Since the mid 1980s, a growing number of white storks have given up their annual migration from Europe to Africa for the winter. Instead, they’re hunkering down in Spain and Portugal all year, where large landfills offer a virtually unlimited supply of food. They are eating our garbage and feeding it to their young and never leaving because why on Earth would they.
“Portugal’s stork population has grown 10 fold over the last 20 years,” Aldina Franco, an ecologist and lead author of the storks-are-trash-birds study said in a statement. “The country is now home to around 14,000 wintering birds, and numbers continue to grow.”
In the study, Franco and her colleagues tracked 48 birds using GPS devices. They found that European storks are not only nesting at landfills in large numbers, many spend the winter “defending these highly desirable nest locations”. Even storks that don’t live at landfills will go out of their way to eat trash, making round trips of up to 100km to get their fix.
The news comes on the heels of a study published in Science Advances earlier this year, which tracked storks from eight different colonies across Europe and Asia. Many of the storks in that study also cut their winter migration short to camp out on a landfill. It would seem we have two independent lines of evidence that storks are definitely trash birds.

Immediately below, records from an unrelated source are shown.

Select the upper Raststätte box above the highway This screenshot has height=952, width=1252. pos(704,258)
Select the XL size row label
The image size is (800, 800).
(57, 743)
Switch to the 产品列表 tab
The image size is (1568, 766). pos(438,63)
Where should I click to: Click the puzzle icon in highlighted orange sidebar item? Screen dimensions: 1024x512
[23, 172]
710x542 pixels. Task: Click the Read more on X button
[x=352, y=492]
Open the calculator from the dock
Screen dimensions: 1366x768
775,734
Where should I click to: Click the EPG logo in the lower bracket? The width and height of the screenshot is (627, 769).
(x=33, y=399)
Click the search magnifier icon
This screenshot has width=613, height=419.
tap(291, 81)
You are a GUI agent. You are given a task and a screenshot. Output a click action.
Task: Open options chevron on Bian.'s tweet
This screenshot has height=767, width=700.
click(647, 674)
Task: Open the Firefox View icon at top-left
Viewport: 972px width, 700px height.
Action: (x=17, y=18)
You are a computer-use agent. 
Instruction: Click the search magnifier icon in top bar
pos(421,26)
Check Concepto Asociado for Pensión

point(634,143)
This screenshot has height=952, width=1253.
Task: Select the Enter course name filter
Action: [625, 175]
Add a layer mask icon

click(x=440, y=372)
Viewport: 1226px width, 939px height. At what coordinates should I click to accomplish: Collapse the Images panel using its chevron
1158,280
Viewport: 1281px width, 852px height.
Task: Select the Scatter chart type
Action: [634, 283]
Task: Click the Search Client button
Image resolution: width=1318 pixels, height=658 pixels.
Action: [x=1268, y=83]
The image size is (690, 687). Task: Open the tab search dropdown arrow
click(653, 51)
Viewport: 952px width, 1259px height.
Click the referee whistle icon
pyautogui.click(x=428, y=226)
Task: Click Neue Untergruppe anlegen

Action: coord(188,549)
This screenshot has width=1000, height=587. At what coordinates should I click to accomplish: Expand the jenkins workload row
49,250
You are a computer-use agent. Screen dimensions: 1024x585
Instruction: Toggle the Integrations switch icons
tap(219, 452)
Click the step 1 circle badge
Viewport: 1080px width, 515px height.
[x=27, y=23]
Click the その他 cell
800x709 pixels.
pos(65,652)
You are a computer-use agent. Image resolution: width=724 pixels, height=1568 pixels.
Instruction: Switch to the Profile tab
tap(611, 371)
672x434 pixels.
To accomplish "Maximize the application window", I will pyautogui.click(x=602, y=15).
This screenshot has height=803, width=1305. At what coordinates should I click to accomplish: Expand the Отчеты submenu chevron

Storks are by no means the first animals to have discovered the advantages of human waste. They join the ranks of many an illustrious urban scavenger, including raccoons, rats, crows and possums. Last year, we learned that ants on New York City streets are developing a particular appetite for doughnuts and kebabs. Urban landscapes are breeding a brave new world of opportunists.
Still, there is something extra disturbing about storks, a famous folkloric symbol for pregnancy and birth, going the way of the garbage, too. What will we tell the children now? That babies comes from trash heaps? That their parents — heavens forbid — had sex? That storks are intelligent creatures who follow their survival instincts by exploiting the most readily available resources, and soon, the rest of us will join them?
We’ll have to wait and see. “These are exciting times to study animal migration,” Franco noted.